It’s an ice cream dream topped in dread.

They’re on the sand, together. Twenty years ago like yesterday. It could be any beach, well at least any one from his youth. Newport. Laguna. Ventura. He can feel the sand cradling the back of his head, creeping up to his ears.

But he can’t move. He’s vibrantly aware, but frozen. Transfixed. Terrified.

There’s a crystal blue sky above that beckons with an endless depth. Like those moments in Santa Barbara all those years ago with his mom and her friend Elanore Fox in the early 1970s, listening to them chat and laugh as women can when they think no one else is listening. That gorgeous knowing women have, that liberating laugh that comes with the confidence of an inside joke spoke amongst each other. But now he can only hear the waves. Crashing.

And Janine. She’s back.

He can’t see her, but he knows she’s here, right next to him. He can smell her. He can sense her. All Coppertone and Nose Kote. Legs like a runner and a tit man’s pink-nippled bliss. And that hint of Wrigley Doublemint mist rolling off her tongue. He still can’t see her as she nuzzles into the side of his head, exhaling in a slight giggle. A mild gasp of telling exasperation.

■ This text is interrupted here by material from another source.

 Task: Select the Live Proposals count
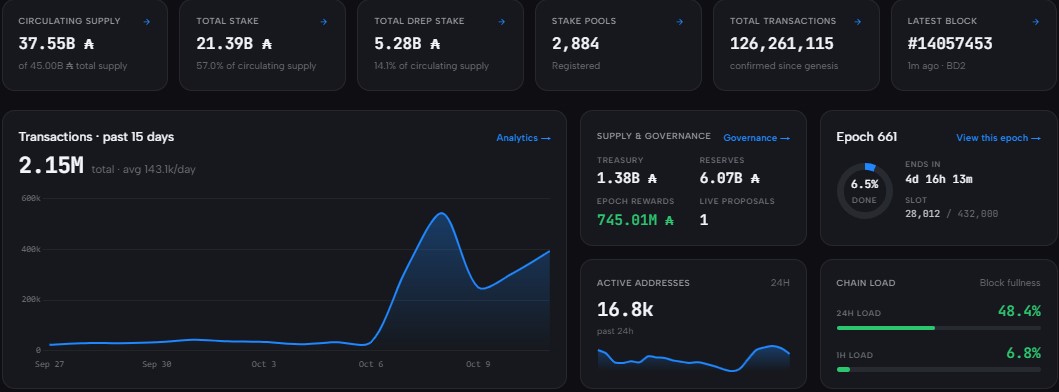coord(704,220)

The ghost of a woman past.

A flick of her tongue traces his ear, and then her whisper of that snippet of a song, just to remind him that she once loved him, along with that sarcastic refrain to remind him that she was on to him all along.

And that he’s dead to her, now.

“Well, you’re where you should be all the time

and when you’re not, you’re with

some underworld spy

or the wife of a close friend

wife of a close friend…

you’re so vain”

His head still gripped in the sandy vice, the vast sweep of the blue sky above rapidly fades as he hears her giggle once more as she circles him, her words a smiling Susan Atkins’ blade run across his face, half-singing a sadistic lyrical play for fun.

“And your horse naturally won…but where’d that get you? Where did all that honey get you, lover? I warned you way back when. Just don’t ever say I didn’t warn you.”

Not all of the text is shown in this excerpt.